Step 1: Prepare Your Dry Ingredients

In a large bowl, whisk together the following:
1. Combine the oats, flour, baking powder, ground cinnamon, and kosher salt until evenly mixed.

Step 2: Mix Wet Ingredients

In a medium bowl, combine:
1. Pour in the unsweetened applesauce.
2. Add melted butter, egg, pure vanilla extract, and honey.
3. Whisk until blended thoroughly.

Step 3: Combine Mixtures

Pour the wet mixture into the dry ingredients:
1. Stir gently just until combined; avoid over-mixing as the dough will be wet and sticky.

Step 4: Add Mix-ins

Fold in:
* Dark chocolate chips
* Raisins
* Chopped walnuts or pecans

Place the dough in the refrigerator to chill for at least 30 minutes or up to three days.

Step 5: Preheat Oven

When ready to bake:
1. Position a rack in the center of your oven.
2. Preheat it to 350 degrees F.
3. Line a large rimmed baking sheet with parchment paper or use a silicone baking mat.

Step 6: Shape Cookies

Remove chilled dough from the refrigerator:
1. If stiff, let it sit out for about 5–10 minutes.
2. Use a cookie scoop or spoon to drop dough into 1 ½-inch balls on the prepared baking sheet.
3. Leave about an inch of space between each ball and gently flatten them to about ¾-inch thick.

Step 7: Bake Cookies

Bake in preheated oven:
1. For approximately 9–10 minutes until golden and firm around edges.

Step 8: Cool Down

Once baked:
1. Place the baking sheet on a wire rack for two minutes.
2. Transfer cookies onto the rack to cool completely before serving.

Enjoy your deliciously healthy oatmeal cookies!
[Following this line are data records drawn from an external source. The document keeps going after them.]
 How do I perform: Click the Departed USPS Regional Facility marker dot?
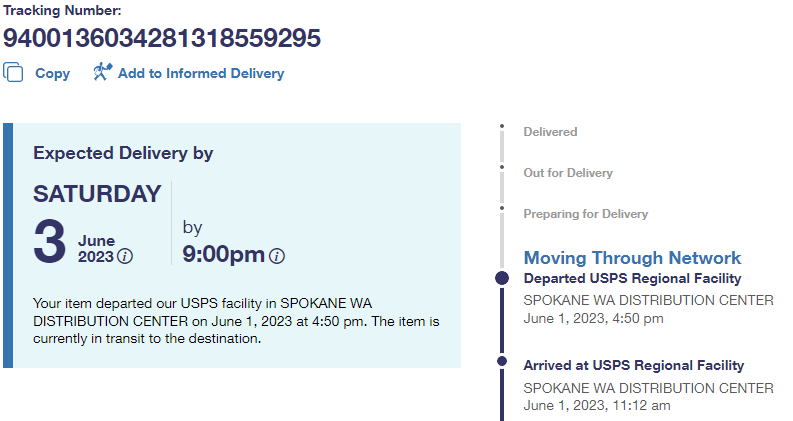pos(502,278)
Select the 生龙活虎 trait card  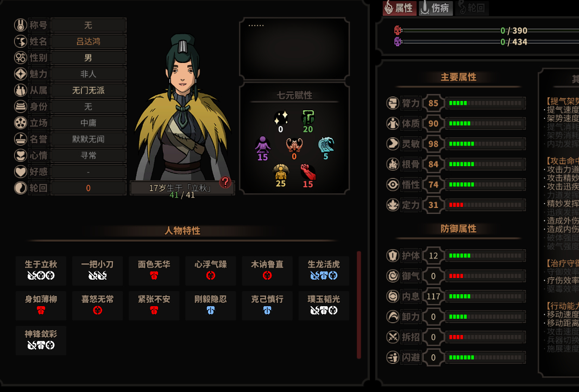pyautogui.click(x=324, y=270)
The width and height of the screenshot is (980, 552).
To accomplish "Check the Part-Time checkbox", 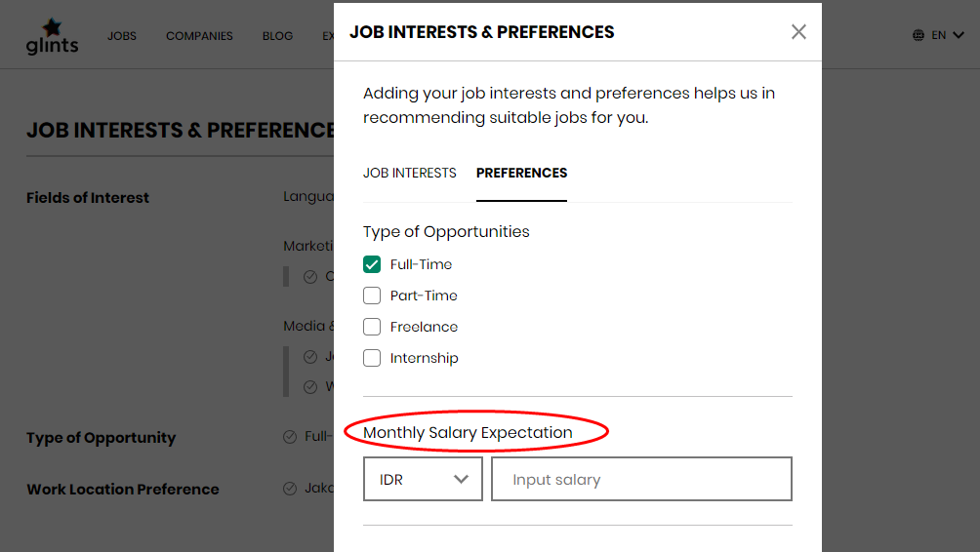I will [x=372, y=296].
How to Serve Healthy Oatmeal Cookies

Serving healthy oatmeal cookies is easy and fun. These cookies can be enjoyed in various ways, making them a versatile treat for any occasion.

Pair with a Glass of Milk

  • Dairy or Non-Dairy Options: Serve your cookies with a glass of cold milk—whether it’s whole, almond, or oat milk—to complement the flavors and add a creamy texture.

Enjoy with Fresh Fruit

  • Fruits like Apples or Bananas: Slice up some fresh fruit to enjoy alongside your cookies. The natural sweetness and freshness balance nicely with the chewy texture of the cookies.

Create an Ice Cream Sandwich

  • Add Ice Cream: Place a scoop of your favorite ice cream between two cookies for a delicious dessert twist. Consider using vanilla or chocolate for classic flavors.

Serve at a Gathering

  • Perfect for Parties: These cookies make an excellent addition to any gathering, whether it’s a birthday party or a casual get-together. They are easy to grab and enjoy.

Pack in Lunchboxes

  • Great Snack Option: Include these cookies in school or work lunchboxes. They provide an energy boost while being healthier than traditional snacks.
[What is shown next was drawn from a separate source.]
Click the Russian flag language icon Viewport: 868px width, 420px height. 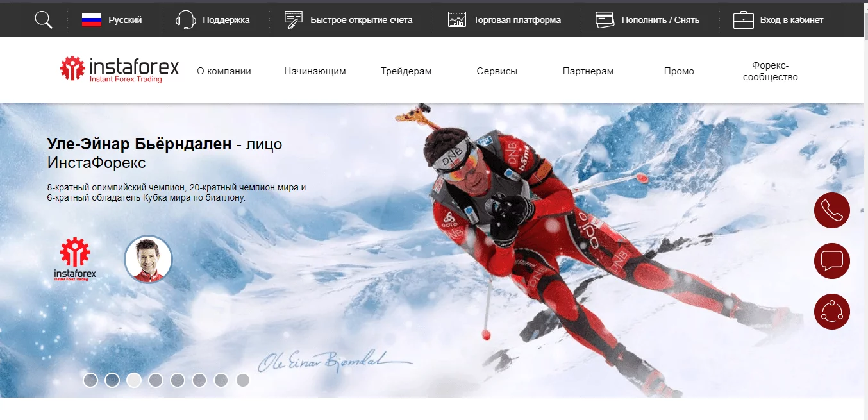click(92, 20)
Offer as a Breakfast Treat

  • Morning Indulgence: Pair them with yogurt and berries for a satisfying breakfast option. They’re great for those busy mornings when you need something quick yet nutritious.
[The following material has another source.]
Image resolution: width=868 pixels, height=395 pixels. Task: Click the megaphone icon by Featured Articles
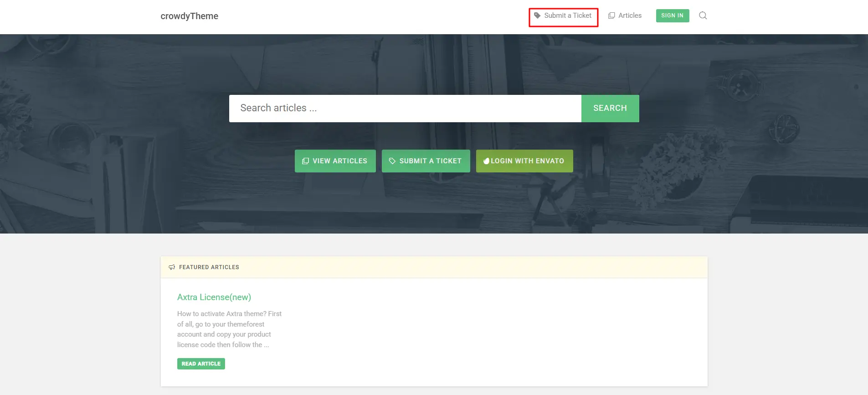point(172,267)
How to Perfect Healthy Oatmeal Cookies

To achieve the best healthy oatmeal cookies, follow these simple tips to enhance flavor and texture.

  • Bold Chilling Time: Letting the dough chill helps firm it up, resulting in thicker cookies that hold their shape during baking.
  • Bold Use of Fresh Ingredients: Always use fresh oats, spices, and especially honey for maximum flavor.
  • Bold Don’t Overmix: When combining wet and dry ingredients, mix until just combined. Overmixing can lead to tough cookies.
  • Bold Adjust Baking Time: Keep an eye on your cookies as they bake; ovens can vary. Aim for golden edges but slightly soft centers.
  • Bold Consider Add-ins: Experiment with different mix-ins like dried fruits or nuts to customize your healthy oatmeal cookies.
  • Bold Store Properly: Store the cookies in an airtight container at room temperature to keep them fresh longer.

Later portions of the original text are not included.